§ What you will do: Below are the entries. Transcribe exactly the lines from the one with "This screenshot has width=280, height=206." through the one with "Collapse the Utensili", ends included, and leave out all others.

§ Supplied material:
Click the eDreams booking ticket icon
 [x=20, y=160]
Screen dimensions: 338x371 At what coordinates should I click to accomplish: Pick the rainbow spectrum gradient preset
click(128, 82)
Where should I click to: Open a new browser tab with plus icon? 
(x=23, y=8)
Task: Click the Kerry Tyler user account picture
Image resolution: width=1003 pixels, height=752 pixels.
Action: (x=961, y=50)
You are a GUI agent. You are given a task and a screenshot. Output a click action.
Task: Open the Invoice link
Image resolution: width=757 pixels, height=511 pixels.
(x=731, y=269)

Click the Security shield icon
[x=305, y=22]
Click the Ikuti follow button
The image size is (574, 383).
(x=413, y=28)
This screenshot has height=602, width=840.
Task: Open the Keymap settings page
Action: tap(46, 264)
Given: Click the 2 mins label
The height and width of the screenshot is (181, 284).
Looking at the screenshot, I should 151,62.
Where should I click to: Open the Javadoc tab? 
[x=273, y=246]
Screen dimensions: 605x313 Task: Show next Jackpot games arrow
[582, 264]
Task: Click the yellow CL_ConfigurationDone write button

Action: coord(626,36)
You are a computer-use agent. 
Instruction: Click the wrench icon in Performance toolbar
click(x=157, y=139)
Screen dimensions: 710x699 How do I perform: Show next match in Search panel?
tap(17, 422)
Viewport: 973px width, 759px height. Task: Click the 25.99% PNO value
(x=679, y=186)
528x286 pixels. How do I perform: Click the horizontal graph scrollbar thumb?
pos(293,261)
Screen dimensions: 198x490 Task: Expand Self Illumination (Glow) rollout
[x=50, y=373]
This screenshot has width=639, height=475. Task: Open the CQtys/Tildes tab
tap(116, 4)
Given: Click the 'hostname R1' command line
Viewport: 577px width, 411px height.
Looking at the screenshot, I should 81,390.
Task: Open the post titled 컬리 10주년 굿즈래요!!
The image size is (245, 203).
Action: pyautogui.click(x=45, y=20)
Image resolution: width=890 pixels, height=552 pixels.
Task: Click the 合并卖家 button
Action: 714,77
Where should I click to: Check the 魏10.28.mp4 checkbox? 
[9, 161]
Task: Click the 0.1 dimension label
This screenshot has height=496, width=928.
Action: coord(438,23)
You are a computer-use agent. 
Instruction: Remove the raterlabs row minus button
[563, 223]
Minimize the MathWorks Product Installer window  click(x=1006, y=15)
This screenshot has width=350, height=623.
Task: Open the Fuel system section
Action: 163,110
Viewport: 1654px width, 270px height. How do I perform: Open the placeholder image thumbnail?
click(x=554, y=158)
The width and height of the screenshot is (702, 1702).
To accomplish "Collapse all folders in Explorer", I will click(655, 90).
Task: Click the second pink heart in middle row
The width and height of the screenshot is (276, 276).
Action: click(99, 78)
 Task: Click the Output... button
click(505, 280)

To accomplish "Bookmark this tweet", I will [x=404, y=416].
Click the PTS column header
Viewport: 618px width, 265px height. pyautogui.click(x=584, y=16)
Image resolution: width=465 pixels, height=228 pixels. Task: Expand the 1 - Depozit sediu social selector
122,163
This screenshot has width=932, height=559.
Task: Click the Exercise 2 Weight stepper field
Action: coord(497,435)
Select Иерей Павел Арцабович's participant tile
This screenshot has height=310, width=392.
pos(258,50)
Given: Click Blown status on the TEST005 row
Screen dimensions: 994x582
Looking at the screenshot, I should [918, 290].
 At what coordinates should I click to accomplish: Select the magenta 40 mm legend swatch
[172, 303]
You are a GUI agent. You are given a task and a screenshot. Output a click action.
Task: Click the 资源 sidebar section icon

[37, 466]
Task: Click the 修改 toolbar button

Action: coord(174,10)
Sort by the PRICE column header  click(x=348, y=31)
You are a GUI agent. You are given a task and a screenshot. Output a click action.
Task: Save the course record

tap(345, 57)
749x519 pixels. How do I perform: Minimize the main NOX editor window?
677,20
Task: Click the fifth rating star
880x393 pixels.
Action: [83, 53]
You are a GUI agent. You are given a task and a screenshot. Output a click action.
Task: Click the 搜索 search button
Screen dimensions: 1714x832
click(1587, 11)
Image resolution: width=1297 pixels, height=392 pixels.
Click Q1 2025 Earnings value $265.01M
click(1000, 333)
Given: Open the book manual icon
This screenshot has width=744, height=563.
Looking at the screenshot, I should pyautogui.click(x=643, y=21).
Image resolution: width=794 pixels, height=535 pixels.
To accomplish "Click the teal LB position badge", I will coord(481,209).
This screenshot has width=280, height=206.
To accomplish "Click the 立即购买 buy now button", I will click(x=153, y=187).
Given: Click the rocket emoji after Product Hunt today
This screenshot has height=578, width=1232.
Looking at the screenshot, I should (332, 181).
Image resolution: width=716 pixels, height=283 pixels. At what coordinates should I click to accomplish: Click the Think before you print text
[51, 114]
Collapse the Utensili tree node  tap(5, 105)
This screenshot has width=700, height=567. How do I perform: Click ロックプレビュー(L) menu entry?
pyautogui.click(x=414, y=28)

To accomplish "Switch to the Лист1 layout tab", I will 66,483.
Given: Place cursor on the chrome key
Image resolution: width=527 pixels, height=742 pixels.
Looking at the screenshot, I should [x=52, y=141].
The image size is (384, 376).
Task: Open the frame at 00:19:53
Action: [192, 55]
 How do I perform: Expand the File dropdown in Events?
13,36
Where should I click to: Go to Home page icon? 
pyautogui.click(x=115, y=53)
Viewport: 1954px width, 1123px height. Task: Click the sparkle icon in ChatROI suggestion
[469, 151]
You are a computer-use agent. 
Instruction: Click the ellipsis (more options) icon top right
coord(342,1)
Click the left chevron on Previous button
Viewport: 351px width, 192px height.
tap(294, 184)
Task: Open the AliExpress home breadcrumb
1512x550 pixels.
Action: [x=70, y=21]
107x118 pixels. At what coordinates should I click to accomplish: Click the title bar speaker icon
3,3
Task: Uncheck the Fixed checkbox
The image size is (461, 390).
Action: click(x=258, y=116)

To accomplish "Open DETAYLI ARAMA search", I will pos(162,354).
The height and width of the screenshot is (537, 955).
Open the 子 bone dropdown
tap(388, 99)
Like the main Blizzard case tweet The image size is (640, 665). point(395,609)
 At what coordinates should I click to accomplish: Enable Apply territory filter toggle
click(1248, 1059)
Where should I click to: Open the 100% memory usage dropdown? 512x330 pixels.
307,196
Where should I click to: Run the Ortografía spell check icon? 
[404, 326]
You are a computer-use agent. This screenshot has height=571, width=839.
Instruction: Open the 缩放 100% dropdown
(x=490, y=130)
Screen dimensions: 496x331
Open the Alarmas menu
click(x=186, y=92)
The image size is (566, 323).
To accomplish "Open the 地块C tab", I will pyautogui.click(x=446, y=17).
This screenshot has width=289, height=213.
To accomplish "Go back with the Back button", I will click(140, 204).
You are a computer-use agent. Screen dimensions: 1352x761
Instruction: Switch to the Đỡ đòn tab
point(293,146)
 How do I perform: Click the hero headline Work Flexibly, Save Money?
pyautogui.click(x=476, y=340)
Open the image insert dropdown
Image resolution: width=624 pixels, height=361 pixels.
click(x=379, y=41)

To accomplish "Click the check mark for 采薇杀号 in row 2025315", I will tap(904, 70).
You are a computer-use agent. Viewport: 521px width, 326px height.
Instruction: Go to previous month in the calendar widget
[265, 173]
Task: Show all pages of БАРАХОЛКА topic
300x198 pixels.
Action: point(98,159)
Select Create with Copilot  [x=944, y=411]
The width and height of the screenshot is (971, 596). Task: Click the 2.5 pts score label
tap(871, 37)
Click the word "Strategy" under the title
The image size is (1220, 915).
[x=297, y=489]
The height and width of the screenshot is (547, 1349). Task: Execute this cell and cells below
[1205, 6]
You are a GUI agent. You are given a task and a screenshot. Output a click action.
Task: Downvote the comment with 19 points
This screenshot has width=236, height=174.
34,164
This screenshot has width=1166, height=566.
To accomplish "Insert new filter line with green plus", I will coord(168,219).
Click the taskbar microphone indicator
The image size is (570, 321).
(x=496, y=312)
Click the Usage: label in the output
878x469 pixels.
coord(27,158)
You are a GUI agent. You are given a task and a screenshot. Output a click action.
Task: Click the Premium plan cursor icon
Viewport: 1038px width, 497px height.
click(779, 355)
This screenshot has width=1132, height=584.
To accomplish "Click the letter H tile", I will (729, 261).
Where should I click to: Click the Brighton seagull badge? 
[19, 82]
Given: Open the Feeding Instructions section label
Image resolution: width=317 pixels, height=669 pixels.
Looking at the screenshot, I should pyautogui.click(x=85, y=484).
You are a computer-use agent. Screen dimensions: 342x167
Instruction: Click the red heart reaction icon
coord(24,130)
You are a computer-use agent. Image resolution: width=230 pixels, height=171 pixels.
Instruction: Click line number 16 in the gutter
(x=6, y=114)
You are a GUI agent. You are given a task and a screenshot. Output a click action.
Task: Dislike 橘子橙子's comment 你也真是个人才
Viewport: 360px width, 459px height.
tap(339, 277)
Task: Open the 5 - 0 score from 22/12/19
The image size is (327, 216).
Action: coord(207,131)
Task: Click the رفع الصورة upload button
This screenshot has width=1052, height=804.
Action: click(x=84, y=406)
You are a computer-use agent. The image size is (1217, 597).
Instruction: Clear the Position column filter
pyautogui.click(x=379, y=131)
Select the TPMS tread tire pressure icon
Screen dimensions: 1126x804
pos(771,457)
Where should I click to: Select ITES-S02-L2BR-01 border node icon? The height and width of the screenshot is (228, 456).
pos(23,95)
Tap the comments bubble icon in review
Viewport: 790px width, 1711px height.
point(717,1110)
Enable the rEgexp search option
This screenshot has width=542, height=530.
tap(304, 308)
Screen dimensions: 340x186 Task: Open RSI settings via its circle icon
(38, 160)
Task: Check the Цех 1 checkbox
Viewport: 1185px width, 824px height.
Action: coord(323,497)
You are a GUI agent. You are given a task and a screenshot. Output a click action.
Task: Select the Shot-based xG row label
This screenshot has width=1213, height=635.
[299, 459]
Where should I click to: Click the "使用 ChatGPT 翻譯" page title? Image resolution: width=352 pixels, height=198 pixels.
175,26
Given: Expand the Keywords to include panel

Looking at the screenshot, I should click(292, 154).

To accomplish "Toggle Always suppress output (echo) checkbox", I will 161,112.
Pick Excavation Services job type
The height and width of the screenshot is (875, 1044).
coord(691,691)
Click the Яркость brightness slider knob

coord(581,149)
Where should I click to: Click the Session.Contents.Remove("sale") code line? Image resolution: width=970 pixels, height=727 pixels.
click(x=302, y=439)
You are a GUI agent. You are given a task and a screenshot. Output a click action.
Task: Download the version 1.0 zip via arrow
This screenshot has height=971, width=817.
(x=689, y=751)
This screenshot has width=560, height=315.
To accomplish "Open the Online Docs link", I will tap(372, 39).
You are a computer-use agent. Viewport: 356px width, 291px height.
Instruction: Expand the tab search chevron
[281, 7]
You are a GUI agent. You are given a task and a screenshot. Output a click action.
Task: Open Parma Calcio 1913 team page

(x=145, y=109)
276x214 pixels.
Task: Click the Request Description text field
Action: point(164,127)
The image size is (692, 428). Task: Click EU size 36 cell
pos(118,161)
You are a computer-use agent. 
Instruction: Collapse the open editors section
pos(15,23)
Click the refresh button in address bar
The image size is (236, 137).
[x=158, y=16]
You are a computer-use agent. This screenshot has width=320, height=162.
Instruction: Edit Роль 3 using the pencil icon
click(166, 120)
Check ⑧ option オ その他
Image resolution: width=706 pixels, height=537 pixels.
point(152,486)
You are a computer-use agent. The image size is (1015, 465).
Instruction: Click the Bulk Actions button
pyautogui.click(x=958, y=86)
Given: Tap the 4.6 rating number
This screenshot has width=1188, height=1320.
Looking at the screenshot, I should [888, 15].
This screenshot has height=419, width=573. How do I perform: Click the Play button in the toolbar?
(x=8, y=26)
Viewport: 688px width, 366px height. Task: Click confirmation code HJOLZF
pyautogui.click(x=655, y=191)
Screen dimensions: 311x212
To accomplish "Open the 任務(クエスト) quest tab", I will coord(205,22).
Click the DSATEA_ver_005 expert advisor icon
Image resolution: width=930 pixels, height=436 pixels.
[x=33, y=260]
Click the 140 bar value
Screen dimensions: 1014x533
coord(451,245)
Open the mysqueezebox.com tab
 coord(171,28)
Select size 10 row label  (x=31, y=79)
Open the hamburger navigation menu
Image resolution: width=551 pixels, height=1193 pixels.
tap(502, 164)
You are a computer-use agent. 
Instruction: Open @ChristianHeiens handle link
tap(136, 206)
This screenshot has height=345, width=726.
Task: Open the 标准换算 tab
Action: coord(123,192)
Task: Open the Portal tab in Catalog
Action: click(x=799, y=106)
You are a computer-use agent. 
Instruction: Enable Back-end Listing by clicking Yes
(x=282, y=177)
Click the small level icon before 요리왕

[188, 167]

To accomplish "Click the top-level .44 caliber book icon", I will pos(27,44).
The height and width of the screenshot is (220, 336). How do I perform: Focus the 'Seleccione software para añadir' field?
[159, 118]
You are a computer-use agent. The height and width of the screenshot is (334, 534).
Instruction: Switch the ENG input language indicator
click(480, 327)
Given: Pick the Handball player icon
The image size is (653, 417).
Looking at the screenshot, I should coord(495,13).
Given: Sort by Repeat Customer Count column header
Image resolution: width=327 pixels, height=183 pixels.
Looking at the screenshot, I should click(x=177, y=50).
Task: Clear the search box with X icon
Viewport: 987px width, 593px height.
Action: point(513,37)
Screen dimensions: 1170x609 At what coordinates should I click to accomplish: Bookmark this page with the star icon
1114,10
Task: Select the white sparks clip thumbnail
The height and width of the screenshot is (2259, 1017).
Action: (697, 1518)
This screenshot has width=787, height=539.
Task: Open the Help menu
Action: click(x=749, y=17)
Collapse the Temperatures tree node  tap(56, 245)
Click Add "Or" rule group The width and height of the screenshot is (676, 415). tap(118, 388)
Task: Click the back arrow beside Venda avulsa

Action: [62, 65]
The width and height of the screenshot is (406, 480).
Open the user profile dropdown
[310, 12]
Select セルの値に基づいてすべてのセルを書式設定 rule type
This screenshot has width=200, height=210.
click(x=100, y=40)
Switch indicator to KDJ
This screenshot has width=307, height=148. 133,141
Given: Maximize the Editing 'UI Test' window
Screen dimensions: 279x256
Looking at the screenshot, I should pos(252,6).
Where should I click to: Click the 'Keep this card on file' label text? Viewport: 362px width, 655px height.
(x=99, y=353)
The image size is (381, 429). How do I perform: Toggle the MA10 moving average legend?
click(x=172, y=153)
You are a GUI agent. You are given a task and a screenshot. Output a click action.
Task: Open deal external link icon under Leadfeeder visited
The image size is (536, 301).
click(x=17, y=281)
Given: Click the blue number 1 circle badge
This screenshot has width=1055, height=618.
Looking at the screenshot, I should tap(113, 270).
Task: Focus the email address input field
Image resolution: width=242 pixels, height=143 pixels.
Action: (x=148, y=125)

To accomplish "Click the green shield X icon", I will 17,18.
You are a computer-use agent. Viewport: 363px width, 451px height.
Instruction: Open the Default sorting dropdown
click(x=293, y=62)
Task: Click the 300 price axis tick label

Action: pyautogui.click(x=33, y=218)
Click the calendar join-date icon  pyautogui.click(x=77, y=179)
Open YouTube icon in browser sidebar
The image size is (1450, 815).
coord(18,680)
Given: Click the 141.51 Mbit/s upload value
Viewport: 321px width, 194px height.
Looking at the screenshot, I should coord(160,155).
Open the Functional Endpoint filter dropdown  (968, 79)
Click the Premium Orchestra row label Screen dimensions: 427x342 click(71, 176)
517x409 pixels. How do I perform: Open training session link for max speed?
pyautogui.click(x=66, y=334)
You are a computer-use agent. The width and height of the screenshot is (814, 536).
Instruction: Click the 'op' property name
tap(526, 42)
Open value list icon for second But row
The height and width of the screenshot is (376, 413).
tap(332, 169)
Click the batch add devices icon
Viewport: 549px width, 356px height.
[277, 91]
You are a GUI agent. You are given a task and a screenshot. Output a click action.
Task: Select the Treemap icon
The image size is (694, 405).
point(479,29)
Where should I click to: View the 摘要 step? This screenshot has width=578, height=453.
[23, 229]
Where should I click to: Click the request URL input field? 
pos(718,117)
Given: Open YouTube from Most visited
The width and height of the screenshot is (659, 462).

§ Task output:
This screenshot has width=280, height=206.
To accomplish "Click the 立即购买 buy now button", I will click(x=153, y=187).
Given: Click the rocket emoji after Product Hunt today
This screenshot has height=578, width=1232.
Looking at the screenshot, I should (332, 181).
Image resolution: width=716 pixels, height=283 pixels. At what coordinates should I click to accomplish: Click the Think before you print text
[51, 114]
Collapse the Utensili tree node  tap(5, 105)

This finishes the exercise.